Please stop fueling the fire.. Debates over religion almost always end with someone getting hurt by it.


----------



## KongShou (Nov 9, 2013)

pipkiksass said:


> Kong, you're making this far too easy for me. BTW, I'm arguing for the sake of arguing, not because I disagree with you. More that I love picking holes in your arguments!
> 
> 
> Even you must see that this is a fallacious statement? The priest's sexuality, and its acceptance (or not) by the establishment is by no means a parallel to the former example of the incompatibility of science and religion. In mathematical terms, that's like saying A+B=C; what conclusions can we therefore draw about X?
> ...



well if your arguing for the sake of it then im out of this. I just hate arguing in general and if you see me do it then it is because i actually disagree with something.

just because some old scientist were "religious" does not mean science and religion fit each other. even you cannot disagree with that. 

i proposed A: science and religion. two things which i propose are incompatible. 
you countered with A': some famous scientists were religious so they must be able to fit each other.

thats like B: catholic church and homosexuality. two things which i propose are incompatible. 
and B': some catholic priests are gay so the catholic church accept homosexuality, which clearly do not stand.

because B' do not work for B, therefore A' do not work for A, therefore my argument A still stands.

u see now? 

i dont see why you are disagreeing with me. if you are really doing it for the sake of it then i will just leave it at that.



rj said:


> You're beggining to defend creationism. Very good points.



not a single one of his point had anything to do with creationism


----------



## pipkiksass (Nov 10, 2013)

KongShou said:


> well if your arguing for the sake of it then im out of this. I just hate arguing in general and if you see me do it then it is because i actually disagree with something.


Feel free to bow out at any stage if you don't enjoy a good argument, I won't think any less of you. I'm not arguing against your point of view, I'm merely arguing against the logic and structure of your argument. 



KongShou said:


> just because some old scientist were "religious" does not mean science and religion fit each other. even you cannot disagree with that.


True; however your original point was this:


KongShou said:


> I do not believe you can believe in both science and religion at once, as one is observation and conclusion based on empirical evidence through organised research, the other being stuff taken literally from a little book.


I.e. your personal belief is that the two are mutually exclusive. My point is merely that far greater minds than ours disagree. Maybe they're all wrong, and you're right?  



KongShou said:


> i proposed A: science and religion. two things which i propose are incompatible.
> you countered with A': some famous scientists were religious so they must be able to fit each other.
> 
> thats like B: catholic church and homosexuality. two things which i propose are incompatible.
> and B': some catholic priests are gay so the catholic church accept homosexuality, which clearly do not stand.

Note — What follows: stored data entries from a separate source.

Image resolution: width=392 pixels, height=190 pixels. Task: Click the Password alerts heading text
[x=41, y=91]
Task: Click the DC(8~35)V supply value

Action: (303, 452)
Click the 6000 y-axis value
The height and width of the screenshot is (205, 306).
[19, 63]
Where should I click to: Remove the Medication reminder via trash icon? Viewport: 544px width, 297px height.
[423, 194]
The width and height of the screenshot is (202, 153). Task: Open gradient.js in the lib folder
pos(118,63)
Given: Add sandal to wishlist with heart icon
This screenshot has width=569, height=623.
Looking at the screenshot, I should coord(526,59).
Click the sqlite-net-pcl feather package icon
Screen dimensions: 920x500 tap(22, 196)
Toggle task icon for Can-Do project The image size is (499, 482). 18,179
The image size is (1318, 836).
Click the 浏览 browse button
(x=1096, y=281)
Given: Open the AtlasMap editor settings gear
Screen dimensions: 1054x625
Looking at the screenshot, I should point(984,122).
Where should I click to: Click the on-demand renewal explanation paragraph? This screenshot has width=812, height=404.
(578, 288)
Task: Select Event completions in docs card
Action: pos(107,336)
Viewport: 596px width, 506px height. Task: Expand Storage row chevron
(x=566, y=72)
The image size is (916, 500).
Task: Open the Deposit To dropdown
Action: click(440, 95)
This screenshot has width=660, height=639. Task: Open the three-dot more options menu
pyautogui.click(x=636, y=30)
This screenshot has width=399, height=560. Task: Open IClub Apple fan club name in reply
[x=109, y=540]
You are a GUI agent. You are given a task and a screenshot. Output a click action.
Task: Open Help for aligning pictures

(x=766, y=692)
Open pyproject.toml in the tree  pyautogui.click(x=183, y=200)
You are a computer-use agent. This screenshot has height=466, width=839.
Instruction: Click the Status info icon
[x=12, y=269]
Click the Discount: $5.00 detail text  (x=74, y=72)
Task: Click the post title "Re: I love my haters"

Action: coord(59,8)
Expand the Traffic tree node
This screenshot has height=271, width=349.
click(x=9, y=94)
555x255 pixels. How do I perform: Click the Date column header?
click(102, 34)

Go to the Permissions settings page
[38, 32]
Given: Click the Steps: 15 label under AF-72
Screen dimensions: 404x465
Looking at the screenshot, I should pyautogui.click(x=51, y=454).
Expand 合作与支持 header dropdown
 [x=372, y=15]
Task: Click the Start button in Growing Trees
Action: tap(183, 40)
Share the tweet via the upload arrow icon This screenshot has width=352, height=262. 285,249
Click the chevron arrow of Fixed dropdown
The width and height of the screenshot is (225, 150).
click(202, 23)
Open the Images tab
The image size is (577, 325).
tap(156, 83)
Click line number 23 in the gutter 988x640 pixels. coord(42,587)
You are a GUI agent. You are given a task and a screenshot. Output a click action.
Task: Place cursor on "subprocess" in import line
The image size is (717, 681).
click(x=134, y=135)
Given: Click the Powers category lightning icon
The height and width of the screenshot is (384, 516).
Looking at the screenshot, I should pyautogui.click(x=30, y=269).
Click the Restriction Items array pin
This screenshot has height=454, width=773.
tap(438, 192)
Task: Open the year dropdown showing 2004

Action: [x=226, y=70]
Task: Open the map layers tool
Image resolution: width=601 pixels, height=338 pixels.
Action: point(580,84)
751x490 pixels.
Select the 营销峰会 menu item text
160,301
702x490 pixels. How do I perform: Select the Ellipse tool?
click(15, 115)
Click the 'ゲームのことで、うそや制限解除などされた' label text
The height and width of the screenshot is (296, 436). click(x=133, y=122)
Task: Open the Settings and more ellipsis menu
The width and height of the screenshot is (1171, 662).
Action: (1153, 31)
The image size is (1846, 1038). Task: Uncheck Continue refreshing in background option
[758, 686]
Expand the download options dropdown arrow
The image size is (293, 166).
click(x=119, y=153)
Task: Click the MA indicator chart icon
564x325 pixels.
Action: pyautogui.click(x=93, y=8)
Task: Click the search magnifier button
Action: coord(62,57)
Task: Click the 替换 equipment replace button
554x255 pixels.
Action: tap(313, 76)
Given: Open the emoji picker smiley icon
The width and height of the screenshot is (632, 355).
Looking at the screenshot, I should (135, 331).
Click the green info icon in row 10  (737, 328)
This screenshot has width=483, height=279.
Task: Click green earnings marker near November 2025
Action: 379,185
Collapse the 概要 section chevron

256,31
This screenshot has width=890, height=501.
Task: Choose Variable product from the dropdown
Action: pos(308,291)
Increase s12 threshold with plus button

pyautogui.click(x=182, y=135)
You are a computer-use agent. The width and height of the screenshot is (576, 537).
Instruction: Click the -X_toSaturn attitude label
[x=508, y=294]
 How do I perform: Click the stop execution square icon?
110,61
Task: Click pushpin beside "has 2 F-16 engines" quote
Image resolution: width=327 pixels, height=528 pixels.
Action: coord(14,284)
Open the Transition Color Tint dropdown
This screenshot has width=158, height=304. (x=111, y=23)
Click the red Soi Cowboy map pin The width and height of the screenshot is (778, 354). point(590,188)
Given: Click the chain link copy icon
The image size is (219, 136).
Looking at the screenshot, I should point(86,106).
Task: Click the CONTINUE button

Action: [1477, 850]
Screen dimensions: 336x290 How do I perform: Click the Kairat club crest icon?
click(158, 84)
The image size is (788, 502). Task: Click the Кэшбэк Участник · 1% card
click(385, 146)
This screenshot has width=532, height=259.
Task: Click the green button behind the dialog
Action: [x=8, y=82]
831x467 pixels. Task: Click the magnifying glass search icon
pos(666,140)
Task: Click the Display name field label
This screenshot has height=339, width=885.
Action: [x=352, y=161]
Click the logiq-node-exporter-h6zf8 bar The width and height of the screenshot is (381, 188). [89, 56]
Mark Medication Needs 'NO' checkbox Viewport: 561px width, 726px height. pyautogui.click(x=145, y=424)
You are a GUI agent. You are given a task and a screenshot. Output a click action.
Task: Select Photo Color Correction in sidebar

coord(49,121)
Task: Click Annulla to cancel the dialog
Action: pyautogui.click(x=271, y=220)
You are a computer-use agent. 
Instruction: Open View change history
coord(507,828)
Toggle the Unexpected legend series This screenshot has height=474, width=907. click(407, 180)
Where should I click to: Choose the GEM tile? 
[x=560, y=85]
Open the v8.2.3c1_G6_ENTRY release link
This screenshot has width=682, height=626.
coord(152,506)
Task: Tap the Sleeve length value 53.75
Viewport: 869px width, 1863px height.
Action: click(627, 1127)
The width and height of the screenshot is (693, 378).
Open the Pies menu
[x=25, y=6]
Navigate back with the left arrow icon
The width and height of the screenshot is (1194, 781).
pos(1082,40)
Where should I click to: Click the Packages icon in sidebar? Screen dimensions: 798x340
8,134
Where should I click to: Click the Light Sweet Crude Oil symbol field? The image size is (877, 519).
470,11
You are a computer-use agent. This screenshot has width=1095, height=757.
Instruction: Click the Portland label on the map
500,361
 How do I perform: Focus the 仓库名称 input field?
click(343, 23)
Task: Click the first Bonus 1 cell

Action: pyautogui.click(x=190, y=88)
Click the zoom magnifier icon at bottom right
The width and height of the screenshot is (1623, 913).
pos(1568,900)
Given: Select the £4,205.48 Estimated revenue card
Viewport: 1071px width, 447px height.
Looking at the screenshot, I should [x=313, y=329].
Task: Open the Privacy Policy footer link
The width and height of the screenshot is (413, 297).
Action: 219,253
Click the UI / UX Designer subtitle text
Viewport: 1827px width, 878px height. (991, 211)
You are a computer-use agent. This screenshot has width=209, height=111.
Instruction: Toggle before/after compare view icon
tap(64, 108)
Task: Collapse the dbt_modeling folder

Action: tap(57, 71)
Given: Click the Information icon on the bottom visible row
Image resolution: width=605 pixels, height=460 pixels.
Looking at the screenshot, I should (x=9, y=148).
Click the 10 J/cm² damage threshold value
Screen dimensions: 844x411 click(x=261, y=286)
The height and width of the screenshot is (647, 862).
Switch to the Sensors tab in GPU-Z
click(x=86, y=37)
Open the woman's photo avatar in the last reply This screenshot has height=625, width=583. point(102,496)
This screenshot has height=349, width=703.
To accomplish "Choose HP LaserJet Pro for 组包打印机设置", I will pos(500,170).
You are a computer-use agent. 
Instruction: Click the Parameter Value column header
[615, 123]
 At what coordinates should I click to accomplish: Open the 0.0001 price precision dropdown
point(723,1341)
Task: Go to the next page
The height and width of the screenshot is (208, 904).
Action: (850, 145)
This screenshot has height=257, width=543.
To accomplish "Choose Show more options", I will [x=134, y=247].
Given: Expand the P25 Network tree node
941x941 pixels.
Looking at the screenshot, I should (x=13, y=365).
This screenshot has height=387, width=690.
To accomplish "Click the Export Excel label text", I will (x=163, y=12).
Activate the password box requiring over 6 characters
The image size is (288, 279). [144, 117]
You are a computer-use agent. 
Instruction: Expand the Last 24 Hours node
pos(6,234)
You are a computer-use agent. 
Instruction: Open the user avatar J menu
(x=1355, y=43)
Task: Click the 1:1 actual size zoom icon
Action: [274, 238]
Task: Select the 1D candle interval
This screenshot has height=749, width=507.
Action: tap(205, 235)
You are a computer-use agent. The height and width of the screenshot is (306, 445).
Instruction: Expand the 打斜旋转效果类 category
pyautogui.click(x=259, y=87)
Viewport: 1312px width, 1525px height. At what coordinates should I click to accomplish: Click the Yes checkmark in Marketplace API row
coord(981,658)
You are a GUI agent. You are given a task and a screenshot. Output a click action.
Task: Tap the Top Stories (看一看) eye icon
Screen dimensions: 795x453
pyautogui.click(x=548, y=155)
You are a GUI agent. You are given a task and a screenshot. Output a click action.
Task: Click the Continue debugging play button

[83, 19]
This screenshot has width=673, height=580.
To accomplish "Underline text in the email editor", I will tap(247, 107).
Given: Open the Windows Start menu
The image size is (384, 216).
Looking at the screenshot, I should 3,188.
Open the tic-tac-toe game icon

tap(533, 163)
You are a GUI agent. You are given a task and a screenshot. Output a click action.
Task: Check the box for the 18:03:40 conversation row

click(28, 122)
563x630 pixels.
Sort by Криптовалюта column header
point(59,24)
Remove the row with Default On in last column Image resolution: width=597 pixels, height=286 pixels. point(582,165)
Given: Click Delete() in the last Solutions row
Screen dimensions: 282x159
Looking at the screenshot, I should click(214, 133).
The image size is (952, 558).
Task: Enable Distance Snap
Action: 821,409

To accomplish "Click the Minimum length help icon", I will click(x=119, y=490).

Suggesting that a few minor Catholic priests who are gay are in any way comparable to the massively influential mainstream scientists I named is clearly not a valid comparison. Einstein =/= some random gay priest; if anything, he'd be the Pope! Here's the bigger hole in your logic though:

My argument (A') is that some scientists are religious, so the science and religion aren't entirely incompatible *not* that because some scientists are religious, all scientists must accept religion. As a result your counter (B') that some priests are gay does not contradict my point at all. Some priests are gay (true) so Catholicism and homosexuality _cannot_ be entirely incompatible; this is not to say that all Catholics must accept homosexuality. 

I do see your point, I just don't agree.



KongShou said:


> i dont see why you are disagreeing with me. if you are really doing it for the sake of it then i will just leave it at that.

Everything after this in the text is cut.